When songwriters find a formula that works, they use it. This formula clearly works. Many of the following songs were #1s on the Billboard country chart. They all use the youth→marriage→parenthood cycle as a major structural feature of the narrative. Some do it better than others, but the radical in me wonders: why do it at all?
There Goes My Life – Kenny Chesney (#1 in 2003)
Hell I’m just a kid myself / How am I gonna raise one?
Nothing like an unplanned pregnancy to speed up the maturing process.
In a Real Love – Phil Vassar (#1 in 2004)
How am I gonna have a kid / When I’m still a kid myself?
Sound familiar at all? I wonder which was written first…
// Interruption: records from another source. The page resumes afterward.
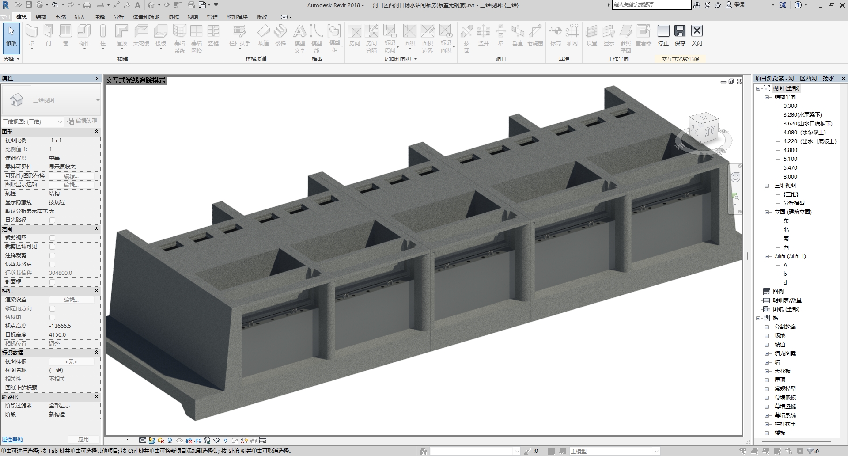Viewport: 848px width, 456px height.
Task: Click the 应用 button in Properties
Action: pyautogui.click(x=84, y=440)
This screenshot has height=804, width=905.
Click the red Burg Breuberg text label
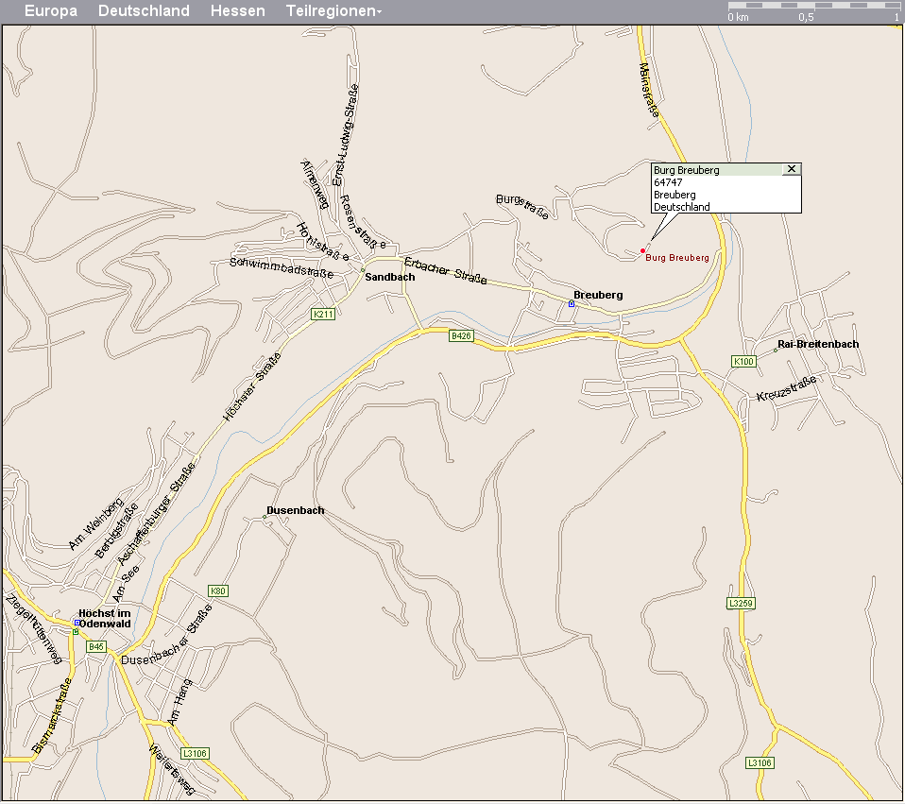click(x=677, y=258)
Best Mistake I Ever Made – Kevin Fowler (#1 on Texas Music Chart in 2008)
Never thought I’d see Kevin Fowler at home on a list with Phil Vassar and Kenny Chesney, but his spot here is well-deserved.
You’re Gonna Miss This – Trace Adkins (#1 in 2008)
First verse: “I can’t wait to turn 18”
Second verse: Before she knows it she’s a brand new bride
Third verse: One kid’s cryin, one kid’s screamin’
Real Life (I Never Was the Same Again) – Jeff Carson (#14 in 2001)
Loss of childhood friend (a dog) → meeting future wife → birth of child
There isn’t much more to it than that.
The Love Song – Jeff Bates (#8 in 2003)
Thank the Lord, cut the cord / Take her home, help her grow / And complete the circle of love
One Boy, One Girl – Collin Raye (#2 in 1995)
Why am I not surprised to find a Collin Raye song here? He’s got the market cornered on sap.
Don’t Take the Girl – Tim McGraw (#1 in 1994)
Boyhood → relationship → birth of child → big finish (wife dies)
Sorry, Collin, but Tim outsapped you this time.
She Was – Mark Chesnutt (#11 in 2002)
She said “What would you like, a boy or a girl?” / And he said “Are you?” (SPOILER ALERT: She was!)
We Weren’t Crazy – Josh Gracin (currently climbing)
Just a couple kids a couple years ago
Now we got a couple kids of our own
Tough Little Boys – Gary Allan (#1 in 2003)
When tough little boys grow up to be dads
They turn into big babies again
It’s a good thing Gary Allan can pull it off.
Don’t Blink – Kenny Chesney (#1 in 2007)
Kenny again? From 6 to 25 to marriage to kids to grandkids to death in one chorus. An impressive feat, I would say.
Remember When – Alan Jackson (#1 in 2004)
Livin’ on Love – Alan Jackson (#1 in 1994)
Alan Jackson can do whatever he wants. He knows how to build something substantive around the formula rather than using it as a crutch. Still, it doesn’t make for his best work.
Note to songwriters: Unless you’re Alan Jackson, try something else.